---- Source information

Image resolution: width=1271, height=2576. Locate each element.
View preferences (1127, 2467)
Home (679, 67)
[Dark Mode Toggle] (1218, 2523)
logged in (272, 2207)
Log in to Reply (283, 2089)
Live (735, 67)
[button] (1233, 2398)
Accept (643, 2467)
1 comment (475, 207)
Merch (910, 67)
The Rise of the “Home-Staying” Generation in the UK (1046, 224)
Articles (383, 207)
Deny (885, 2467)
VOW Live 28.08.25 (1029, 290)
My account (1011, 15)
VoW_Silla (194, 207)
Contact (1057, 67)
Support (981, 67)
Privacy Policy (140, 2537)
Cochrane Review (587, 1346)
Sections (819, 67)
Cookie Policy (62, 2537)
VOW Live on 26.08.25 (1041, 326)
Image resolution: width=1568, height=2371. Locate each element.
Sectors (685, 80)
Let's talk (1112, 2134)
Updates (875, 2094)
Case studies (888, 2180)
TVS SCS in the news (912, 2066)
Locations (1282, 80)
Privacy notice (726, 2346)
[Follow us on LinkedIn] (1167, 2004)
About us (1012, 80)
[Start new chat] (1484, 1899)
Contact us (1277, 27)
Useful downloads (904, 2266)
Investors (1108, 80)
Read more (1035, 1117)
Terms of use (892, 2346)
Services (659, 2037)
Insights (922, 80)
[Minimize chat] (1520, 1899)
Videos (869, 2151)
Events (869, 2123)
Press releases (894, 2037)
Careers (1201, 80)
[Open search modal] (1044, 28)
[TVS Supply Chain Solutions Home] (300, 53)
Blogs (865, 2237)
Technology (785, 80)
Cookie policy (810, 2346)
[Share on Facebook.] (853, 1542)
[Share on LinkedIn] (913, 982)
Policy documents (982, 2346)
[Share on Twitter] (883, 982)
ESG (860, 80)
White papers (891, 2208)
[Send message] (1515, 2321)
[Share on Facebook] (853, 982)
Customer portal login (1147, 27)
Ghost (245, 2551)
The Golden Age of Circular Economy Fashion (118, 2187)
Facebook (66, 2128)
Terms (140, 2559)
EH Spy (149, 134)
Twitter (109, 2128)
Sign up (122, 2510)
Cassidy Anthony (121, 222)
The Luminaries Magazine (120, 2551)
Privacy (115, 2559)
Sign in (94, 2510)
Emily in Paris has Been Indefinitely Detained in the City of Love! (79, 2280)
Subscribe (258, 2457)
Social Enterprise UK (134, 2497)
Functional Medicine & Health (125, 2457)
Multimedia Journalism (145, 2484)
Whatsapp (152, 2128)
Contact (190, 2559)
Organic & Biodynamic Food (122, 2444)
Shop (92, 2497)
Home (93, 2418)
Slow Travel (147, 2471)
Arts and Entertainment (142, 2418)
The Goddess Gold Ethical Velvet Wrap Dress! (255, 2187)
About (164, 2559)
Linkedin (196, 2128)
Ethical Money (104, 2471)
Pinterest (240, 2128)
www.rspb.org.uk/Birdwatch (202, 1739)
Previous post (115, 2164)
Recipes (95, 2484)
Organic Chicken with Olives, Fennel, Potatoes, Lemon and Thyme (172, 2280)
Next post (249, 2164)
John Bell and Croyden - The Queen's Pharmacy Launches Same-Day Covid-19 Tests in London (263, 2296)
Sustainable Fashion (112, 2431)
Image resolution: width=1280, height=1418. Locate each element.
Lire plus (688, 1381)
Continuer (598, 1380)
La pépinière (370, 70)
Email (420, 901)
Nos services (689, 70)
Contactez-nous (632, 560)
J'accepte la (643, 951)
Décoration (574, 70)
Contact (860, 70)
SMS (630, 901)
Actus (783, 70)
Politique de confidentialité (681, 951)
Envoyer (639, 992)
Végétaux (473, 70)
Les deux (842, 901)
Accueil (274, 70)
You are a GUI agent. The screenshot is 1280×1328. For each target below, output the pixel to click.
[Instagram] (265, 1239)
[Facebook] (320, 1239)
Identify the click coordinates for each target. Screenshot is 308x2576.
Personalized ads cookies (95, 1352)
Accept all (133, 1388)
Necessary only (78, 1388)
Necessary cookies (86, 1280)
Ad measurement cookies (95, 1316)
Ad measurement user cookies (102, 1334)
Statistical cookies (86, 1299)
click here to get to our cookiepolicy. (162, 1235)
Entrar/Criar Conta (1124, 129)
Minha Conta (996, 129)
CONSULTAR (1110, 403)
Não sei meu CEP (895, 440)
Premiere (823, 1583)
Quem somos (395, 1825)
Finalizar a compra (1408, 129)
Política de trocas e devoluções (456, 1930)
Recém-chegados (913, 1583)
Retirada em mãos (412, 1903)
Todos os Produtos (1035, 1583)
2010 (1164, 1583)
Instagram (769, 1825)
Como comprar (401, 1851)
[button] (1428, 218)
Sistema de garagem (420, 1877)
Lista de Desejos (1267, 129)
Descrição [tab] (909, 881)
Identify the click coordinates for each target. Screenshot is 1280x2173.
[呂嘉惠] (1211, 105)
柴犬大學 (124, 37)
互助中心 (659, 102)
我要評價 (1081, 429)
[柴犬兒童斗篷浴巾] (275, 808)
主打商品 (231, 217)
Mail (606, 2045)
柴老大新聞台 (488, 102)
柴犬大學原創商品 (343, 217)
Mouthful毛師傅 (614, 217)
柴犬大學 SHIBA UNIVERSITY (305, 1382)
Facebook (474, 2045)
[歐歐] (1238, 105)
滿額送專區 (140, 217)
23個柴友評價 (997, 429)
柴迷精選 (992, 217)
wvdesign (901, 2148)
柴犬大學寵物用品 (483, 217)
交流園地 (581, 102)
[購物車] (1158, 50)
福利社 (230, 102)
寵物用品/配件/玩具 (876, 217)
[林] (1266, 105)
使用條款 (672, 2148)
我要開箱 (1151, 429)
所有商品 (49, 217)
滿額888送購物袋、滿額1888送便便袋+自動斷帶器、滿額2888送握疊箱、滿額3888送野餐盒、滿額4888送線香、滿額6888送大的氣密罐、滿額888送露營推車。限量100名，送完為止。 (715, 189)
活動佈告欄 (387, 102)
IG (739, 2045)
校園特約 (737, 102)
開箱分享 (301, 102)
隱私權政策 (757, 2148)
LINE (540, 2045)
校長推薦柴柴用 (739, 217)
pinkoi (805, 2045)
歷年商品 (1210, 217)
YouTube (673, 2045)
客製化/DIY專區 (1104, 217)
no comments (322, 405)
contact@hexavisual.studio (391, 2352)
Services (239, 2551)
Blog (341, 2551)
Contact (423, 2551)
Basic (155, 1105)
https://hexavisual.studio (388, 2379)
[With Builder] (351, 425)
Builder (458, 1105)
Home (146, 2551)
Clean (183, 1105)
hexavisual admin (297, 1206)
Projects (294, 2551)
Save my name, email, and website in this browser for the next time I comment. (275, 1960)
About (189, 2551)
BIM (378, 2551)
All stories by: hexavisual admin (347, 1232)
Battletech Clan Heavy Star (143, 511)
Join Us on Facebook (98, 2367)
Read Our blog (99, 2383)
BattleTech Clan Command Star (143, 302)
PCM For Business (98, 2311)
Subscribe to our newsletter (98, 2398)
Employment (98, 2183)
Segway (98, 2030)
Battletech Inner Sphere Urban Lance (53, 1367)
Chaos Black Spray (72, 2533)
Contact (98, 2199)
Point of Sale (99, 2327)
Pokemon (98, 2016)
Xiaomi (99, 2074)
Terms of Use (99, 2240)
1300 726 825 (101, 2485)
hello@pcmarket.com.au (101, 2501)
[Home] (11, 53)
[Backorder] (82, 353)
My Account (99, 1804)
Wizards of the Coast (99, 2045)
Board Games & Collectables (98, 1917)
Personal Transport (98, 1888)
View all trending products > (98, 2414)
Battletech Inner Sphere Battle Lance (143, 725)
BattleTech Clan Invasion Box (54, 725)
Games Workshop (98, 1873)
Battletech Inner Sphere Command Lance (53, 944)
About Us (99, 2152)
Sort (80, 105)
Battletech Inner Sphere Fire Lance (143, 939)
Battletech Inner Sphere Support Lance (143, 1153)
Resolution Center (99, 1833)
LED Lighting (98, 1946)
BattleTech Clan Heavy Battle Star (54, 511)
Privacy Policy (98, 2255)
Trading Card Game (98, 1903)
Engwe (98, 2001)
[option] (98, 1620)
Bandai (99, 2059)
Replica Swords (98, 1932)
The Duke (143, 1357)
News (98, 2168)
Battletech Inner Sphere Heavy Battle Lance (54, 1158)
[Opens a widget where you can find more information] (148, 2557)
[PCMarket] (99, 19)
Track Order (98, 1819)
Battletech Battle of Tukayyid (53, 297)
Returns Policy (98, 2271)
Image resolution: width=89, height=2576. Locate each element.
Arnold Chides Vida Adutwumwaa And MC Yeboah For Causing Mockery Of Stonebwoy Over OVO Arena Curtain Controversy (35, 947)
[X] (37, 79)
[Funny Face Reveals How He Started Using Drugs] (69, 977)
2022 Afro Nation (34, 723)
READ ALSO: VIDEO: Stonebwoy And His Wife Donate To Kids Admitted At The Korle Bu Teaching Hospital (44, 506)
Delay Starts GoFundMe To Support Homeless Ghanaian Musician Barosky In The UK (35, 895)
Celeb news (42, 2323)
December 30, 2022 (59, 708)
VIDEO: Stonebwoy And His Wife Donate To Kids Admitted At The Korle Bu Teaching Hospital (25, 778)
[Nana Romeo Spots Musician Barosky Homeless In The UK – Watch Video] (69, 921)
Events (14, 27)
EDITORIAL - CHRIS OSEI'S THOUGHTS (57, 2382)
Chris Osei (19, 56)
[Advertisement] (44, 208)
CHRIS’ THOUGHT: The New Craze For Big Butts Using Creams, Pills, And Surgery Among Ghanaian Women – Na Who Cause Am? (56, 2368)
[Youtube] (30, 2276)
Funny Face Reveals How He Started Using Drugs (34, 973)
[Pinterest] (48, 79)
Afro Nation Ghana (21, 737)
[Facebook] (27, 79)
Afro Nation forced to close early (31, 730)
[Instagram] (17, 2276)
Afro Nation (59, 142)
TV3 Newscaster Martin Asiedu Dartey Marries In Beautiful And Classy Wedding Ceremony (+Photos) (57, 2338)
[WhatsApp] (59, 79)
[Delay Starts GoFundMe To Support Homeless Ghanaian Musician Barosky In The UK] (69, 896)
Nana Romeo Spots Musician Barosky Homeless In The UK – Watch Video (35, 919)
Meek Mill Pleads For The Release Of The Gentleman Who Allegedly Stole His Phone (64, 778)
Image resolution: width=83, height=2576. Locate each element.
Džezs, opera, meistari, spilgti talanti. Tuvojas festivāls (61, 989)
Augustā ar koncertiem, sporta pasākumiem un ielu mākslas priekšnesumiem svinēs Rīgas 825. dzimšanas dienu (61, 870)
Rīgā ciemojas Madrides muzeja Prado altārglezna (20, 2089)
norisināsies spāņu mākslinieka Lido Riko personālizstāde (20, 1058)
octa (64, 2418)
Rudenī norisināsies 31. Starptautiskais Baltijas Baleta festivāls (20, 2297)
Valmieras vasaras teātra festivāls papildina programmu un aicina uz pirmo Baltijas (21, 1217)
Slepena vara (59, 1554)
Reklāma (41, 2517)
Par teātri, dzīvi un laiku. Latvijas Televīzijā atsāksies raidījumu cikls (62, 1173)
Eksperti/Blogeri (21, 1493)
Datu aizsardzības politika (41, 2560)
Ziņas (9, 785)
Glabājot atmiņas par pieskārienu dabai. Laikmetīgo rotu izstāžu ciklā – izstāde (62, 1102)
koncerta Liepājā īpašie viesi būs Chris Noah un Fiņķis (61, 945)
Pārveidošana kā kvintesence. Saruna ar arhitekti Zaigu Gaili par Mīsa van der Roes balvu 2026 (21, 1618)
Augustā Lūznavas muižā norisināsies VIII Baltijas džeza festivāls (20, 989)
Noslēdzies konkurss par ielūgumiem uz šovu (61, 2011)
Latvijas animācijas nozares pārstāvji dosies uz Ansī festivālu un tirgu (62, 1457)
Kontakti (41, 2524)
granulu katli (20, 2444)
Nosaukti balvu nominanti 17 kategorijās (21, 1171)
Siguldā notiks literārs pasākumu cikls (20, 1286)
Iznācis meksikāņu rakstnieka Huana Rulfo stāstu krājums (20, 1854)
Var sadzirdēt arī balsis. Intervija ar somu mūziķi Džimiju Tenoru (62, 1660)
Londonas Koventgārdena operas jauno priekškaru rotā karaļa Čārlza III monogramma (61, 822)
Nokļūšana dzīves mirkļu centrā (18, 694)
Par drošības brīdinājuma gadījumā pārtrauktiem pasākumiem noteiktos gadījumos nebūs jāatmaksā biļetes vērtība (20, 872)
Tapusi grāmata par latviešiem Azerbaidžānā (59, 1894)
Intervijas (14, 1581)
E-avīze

--------

• _Task brief_
What are the lines above, starting at the one with "John Bell and" and ending at the one with "Retirada em mãos (412, 1903)"? Give them again exactly, and only them.

• _Solution for this problem_
John Bell and Croyden - The Queen's Pharmacy Launches Same-Day Covid-19 Tests in London (263, 2296)
Sustainable Fashion (112, 2431)
Image resolution: width=1280, height=1418. Locate each element.
Lire plus (688, 1381)
Continuer (598, 1380)
La pépinière (370, 70)
Email (420, 901)
Nos services (689, 70)
Contactez-nous (632, 560)
J'accepte la (643, 951)
Décoration (574, 70)
Contact (860, 70)
SMS (630, 901)
Actus (783, 70)
Politique de confidentialité (681, 951)
Envoyer (639, 992)
Végétaux (473, 70)
Les deux (842, 901)
Accueil (274, 70)
You are a GUI agent. The screenshot is 1280×1328. For each target below, output the pixel to click.
[Instagram] (265, 1239)
[Facebook] (320, 1239)
Identify the click coordinates for each target. Screenshot is 308x2576.
Personalized ads cookies (95, 1352)
Accept all (133, 1388)
Necessary only (78, 1388)
Necessary cookies (86, 1280)
Ad measurement cookies (95, 1316)
Ad measurement user cookies (102, 1334)
Statistical cookies (86, 1299)
click here to get to our cookiepolicy. (162, 1235)
Entrar/Criar Conta (1124, 129)
Minha Conta (996, 129)
CONSULTAR (1110, 403)
Não sei meu CEP (895, 440)
Premiere (823, 1583)
Quem somos (395, 1825)
Finalizar a compra (1408, 129)
Política de trocas e devoluções (456, 1930)
Recém-chegados (913, 1583)
Retirada em mãos (412, 1903)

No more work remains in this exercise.